• _Task goal_: From the entries below, copy each line in which the word "Display" occurs.

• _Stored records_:
- Opening Delimiter -

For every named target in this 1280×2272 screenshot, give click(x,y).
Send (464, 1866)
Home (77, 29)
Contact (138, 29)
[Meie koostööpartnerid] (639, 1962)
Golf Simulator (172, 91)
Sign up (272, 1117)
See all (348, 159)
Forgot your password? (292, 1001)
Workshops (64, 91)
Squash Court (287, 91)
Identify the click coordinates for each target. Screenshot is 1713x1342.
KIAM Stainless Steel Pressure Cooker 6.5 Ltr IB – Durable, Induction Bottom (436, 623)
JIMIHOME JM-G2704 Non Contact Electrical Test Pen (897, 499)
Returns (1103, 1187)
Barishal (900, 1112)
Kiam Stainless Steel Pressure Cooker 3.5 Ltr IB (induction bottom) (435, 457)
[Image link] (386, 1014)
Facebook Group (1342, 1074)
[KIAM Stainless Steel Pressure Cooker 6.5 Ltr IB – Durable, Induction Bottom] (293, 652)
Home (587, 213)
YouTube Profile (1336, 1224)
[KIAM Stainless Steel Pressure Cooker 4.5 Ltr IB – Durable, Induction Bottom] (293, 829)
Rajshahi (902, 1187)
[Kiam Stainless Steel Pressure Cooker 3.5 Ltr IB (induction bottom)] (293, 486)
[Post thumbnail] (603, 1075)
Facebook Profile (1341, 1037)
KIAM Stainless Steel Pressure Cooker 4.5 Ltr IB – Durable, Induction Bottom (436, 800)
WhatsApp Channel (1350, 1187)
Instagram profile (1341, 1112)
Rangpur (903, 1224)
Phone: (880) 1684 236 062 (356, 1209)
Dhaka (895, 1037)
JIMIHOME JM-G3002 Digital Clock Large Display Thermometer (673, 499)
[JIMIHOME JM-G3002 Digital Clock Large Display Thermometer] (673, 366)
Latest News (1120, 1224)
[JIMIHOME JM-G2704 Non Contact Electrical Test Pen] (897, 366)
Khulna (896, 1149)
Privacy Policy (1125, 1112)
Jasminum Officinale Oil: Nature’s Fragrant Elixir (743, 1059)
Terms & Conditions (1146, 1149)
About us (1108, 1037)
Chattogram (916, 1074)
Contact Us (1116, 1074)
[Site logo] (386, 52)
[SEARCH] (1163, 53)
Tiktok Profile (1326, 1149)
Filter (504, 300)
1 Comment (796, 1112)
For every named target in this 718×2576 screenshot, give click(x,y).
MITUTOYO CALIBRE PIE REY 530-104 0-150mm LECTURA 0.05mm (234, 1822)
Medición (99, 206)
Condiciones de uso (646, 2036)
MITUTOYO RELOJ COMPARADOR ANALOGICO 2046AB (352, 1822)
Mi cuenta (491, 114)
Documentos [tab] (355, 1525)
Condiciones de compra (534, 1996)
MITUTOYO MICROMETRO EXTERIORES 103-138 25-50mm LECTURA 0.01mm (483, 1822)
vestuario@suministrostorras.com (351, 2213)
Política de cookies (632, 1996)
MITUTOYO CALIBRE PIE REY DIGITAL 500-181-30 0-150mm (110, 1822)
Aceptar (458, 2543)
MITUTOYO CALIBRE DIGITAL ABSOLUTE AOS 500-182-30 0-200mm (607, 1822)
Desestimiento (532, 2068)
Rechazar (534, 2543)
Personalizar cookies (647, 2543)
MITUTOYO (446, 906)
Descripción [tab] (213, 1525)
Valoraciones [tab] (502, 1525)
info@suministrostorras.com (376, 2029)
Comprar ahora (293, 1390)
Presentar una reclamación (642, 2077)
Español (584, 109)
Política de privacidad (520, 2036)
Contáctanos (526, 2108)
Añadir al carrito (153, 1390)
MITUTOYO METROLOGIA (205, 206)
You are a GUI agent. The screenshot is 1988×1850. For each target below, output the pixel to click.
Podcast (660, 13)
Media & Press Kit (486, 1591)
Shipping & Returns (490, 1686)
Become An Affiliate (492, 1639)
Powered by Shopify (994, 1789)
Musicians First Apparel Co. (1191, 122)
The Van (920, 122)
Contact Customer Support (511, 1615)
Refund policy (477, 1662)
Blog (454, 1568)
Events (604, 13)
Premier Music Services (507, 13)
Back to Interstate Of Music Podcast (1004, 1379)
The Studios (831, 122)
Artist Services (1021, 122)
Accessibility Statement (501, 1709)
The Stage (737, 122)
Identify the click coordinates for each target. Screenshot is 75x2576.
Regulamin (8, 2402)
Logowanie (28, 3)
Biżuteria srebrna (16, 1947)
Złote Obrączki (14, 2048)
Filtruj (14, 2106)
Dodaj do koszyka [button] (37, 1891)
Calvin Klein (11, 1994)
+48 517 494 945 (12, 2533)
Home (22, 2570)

- Closing Delimiter -

• _Answer to this task_:
JIMIHOME JM-G3002 Digital Clock Large Display Thermometer (673, 499)
[JIMIHOME JM-G3002 Digital Clock Large Display Thermometer] (673, 366)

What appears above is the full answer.